* [DATA]
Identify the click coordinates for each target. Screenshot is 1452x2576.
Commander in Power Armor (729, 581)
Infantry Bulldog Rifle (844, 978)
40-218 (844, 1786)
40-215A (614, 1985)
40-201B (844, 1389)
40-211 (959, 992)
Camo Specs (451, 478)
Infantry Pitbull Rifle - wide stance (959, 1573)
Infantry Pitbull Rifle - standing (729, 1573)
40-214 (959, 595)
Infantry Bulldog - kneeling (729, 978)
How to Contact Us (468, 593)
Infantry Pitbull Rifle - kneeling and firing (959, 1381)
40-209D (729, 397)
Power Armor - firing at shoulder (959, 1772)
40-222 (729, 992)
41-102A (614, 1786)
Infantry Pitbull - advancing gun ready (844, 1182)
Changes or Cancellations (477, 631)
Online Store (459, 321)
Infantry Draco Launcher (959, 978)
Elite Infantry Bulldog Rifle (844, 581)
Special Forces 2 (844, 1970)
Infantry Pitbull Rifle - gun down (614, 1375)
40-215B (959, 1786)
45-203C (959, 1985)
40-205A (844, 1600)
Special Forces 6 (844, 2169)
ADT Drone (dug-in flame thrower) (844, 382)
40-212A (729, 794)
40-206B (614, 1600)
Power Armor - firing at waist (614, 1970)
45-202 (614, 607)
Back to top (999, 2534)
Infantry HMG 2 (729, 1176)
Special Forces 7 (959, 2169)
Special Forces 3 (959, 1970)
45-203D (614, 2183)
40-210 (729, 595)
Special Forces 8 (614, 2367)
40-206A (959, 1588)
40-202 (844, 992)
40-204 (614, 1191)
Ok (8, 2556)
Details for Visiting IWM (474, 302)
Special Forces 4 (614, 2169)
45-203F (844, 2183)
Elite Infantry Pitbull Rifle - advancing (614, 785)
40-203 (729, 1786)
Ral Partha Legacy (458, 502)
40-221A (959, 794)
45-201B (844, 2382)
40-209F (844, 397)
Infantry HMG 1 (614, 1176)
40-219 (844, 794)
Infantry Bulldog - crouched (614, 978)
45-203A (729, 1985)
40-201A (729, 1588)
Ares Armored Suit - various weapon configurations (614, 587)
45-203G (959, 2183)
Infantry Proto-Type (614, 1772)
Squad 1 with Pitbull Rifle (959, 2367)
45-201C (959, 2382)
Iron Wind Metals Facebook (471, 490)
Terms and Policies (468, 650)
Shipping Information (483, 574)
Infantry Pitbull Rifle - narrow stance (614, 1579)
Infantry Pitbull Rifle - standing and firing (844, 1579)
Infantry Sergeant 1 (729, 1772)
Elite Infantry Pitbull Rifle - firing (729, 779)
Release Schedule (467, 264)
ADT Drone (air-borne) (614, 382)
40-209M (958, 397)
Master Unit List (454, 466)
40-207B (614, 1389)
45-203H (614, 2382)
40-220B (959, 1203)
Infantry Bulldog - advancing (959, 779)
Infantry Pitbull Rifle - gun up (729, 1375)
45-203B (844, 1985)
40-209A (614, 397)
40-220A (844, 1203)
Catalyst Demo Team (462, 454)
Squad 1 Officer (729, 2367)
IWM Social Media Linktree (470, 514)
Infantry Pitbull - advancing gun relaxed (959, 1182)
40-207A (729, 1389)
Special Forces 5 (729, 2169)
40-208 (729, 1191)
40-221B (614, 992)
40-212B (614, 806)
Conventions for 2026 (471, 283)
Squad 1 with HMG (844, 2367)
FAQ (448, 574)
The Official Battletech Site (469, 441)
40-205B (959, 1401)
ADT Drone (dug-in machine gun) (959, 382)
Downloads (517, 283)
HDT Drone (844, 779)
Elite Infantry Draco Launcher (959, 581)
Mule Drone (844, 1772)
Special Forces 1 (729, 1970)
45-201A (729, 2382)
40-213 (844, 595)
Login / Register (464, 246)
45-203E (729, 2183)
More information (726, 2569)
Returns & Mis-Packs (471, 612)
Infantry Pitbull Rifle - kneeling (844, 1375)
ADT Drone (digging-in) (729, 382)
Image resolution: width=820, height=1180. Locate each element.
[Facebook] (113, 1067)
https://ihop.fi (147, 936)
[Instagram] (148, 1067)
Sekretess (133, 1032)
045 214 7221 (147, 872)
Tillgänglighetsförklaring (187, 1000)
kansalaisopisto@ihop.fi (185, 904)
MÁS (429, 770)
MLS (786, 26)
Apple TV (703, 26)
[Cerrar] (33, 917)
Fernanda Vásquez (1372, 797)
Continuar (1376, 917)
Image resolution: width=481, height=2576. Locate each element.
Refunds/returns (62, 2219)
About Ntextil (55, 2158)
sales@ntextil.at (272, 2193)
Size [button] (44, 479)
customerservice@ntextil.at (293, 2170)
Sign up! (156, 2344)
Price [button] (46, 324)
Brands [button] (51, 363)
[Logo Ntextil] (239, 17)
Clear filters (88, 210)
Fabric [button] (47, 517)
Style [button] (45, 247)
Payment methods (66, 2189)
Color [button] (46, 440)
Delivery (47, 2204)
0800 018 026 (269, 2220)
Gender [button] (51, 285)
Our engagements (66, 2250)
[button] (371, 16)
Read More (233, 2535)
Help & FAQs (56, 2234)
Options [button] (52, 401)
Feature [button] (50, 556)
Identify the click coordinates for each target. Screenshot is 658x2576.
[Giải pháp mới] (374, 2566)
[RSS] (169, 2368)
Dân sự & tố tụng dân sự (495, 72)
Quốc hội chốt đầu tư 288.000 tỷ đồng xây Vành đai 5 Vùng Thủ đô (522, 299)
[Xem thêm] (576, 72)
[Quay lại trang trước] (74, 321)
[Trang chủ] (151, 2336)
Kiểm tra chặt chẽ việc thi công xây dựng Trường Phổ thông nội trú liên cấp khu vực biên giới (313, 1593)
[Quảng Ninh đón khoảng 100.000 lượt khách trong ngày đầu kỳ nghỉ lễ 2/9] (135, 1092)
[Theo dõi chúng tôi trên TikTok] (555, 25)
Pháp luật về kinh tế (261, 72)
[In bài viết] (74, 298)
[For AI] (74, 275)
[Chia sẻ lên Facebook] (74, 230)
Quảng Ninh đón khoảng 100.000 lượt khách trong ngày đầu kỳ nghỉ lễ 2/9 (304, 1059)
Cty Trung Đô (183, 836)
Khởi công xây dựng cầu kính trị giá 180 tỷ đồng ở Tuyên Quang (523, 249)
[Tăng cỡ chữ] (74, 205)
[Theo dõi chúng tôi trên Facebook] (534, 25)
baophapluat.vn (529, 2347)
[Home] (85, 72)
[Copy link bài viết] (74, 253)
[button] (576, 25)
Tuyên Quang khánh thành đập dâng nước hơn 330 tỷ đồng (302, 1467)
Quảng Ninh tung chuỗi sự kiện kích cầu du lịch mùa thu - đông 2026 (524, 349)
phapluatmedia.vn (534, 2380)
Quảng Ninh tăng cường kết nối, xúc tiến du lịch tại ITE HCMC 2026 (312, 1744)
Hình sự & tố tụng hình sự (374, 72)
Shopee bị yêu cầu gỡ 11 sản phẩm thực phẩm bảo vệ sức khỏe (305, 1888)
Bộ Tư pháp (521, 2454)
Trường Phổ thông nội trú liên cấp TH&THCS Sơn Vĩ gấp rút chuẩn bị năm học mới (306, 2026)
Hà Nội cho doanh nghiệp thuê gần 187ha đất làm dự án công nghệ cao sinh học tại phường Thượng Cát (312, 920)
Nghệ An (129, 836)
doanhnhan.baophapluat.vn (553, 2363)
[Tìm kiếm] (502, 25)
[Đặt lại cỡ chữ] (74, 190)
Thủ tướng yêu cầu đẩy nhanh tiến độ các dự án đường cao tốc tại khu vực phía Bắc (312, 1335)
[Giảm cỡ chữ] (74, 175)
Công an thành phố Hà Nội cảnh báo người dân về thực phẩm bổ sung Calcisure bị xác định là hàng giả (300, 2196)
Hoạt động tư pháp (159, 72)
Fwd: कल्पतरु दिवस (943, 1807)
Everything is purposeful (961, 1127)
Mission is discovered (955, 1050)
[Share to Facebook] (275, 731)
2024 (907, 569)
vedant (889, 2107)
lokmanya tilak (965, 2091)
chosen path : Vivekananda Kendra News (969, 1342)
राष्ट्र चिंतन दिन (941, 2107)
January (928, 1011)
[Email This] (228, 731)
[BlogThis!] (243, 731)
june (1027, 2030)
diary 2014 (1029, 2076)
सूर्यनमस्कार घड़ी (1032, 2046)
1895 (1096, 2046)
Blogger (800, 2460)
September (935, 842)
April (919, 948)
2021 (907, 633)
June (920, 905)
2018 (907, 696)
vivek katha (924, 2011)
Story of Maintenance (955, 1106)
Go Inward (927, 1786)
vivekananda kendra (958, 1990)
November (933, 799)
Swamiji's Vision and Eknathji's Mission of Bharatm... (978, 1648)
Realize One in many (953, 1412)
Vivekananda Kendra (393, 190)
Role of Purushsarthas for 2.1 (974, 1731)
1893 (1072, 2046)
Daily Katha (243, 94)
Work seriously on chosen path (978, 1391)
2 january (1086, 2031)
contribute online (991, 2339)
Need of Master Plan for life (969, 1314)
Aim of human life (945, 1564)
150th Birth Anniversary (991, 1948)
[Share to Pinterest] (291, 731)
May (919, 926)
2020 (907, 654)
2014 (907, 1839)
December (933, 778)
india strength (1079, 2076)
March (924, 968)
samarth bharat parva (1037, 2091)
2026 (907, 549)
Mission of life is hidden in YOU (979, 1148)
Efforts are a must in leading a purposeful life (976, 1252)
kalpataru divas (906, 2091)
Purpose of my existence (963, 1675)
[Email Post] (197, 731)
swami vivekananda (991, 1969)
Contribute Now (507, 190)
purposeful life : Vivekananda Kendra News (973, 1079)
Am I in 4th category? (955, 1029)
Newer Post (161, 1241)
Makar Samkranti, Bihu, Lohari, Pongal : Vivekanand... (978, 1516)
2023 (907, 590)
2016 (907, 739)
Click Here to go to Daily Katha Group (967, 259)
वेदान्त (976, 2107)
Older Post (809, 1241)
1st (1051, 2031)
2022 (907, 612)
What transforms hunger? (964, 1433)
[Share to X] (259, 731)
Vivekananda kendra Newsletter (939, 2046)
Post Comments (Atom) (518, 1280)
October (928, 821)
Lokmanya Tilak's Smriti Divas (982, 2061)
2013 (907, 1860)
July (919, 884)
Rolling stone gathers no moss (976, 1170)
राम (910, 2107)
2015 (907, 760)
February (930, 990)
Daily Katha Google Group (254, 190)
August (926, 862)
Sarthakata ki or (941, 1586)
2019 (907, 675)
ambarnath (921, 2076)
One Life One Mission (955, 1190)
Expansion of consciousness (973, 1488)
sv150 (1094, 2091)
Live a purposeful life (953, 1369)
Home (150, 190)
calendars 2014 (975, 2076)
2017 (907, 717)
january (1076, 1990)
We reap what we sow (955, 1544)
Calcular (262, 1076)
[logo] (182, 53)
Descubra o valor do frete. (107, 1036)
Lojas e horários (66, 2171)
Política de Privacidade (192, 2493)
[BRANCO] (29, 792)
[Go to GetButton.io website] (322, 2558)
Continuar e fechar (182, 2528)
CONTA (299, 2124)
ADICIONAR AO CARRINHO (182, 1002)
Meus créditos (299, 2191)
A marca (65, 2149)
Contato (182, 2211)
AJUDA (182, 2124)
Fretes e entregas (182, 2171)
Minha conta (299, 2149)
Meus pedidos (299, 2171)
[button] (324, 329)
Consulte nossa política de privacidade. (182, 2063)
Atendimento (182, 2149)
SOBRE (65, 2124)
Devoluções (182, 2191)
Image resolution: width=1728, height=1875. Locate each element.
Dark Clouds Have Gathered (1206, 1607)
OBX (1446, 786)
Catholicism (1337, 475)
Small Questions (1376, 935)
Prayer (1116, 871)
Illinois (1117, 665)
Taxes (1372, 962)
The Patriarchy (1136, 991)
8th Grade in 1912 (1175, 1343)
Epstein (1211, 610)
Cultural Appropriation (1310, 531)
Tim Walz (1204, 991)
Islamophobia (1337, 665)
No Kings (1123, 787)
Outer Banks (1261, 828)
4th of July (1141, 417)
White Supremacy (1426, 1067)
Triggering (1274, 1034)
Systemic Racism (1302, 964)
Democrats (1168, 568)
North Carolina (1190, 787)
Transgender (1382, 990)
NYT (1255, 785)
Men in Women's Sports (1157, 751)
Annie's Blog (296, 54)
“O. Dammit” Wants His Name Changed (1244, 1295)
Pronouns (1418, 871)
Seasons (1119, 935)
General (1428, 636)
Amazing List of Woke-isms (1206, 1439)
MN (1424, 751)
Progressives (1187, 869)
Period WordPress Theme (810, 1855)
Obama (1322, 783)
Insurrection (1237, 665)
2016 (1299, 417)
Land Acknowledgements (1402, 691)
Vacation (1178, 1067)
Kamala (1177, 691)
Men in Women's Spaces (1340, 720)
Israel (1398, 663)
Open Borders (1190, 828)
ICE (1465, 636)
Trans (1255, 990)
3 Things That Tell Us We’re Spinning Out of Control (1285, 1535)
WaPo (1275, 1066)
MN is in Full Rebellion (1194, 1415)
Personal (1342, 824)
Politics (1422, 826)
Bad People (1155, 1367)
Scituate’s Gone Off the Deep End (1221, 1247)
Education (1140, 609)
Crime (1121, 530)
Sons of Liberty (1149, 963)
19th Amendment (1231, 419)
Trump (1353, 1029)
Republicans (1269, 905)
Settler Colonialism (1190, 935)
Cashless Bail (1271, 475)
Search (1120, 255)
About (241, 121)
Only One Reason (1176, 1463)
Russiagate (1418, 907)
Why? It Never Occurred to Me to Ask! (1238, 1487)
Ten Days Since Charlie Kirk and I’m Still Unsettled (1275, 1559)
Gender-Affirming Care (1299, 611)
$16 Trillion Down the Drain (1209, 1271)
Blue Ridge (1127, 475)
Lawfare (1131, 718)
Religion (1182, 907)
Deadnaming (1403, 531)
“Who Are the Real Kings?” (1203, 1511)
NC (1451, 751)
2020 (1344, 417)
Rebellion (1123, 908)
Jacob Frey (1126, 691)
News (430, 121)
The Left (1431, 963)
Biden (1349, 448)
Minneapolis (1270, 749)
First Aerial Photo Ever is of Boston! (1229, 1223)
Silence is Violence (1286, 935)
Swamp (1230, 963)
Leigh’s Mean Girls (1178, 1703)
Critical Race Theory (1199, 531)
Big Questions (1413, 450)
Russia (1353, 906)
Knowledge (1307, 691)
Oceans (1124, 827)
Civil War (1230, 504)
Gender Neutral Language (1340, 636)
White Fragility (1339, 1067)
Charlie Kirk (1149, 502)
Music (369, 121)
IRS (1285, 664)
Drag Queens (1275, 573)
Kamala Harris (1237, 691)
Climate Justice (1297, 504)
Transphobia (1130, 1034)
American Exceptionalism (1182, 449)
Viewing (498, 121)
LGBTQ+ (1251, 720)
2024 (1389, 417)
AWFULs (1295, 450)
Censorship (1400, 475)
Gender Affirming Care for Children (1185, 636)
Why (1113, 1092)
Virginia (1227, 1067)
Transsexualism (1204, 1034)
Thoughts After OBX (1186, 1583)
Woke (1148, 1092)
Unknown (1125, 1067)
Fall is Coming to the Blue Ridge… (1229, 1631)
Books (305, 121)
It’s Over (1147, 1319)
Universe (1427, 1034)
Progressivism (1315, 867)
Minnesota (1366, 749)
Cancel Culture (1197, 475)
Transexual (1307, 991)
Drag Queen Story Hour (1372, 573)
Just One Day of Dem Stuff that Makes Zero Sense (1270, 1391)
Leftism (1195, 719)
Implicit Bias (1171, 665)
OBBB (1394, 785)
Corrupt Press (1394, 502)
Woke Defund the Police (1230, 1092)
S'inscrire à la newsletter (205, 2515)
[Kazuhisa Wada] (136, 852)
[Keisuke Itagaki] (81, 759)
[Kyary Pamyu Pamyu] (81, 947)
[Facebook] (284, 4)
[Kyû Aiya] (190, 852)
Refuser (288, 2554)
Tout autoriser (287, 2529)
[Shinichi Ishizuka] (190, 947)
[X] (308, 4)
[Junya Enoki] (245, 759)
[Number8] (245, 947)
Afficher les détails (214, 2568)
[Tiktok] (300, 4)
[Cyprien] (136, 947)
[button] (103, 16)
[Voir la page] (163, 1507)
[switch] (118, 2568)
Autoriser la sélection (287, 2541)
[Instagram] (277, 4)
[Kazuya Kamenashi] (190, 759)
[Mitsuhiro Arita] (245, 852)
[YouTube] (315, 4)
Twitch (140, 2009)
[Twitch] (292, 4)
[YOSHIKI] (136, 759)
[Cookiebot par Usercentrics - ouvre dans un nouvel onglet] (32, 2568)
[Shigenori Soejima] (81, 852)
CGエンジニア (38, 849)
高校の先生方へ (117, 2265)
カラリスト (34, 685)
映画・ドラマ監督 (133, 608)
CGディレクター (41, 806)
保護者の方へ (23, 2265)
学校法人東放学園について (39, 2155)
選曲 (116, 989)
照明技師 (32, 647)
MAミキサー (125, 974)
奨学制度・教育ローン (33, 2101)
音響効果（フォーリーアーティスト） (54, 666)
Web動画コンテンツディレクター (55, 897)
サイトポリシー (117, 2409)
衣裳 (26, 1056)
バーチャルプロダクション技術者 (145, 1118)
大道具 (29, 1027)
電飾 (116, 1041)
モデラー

* [WHAT TO PRODUCE] The lines to copy are those in the records above containing the word "firing".

* [PROBLEM SOLUTION]
Infantry Pitbull Rifle - kneeling and firing (959, 1381)
Power Armor - firing at shoulder (959, 1772)
Power Armor - firing at waist (614, 1970)
Infantry Pitbull Rifle - standing and firing (844, 1579)
Elite Infantry Pitbull Rifle - firing (729, 779)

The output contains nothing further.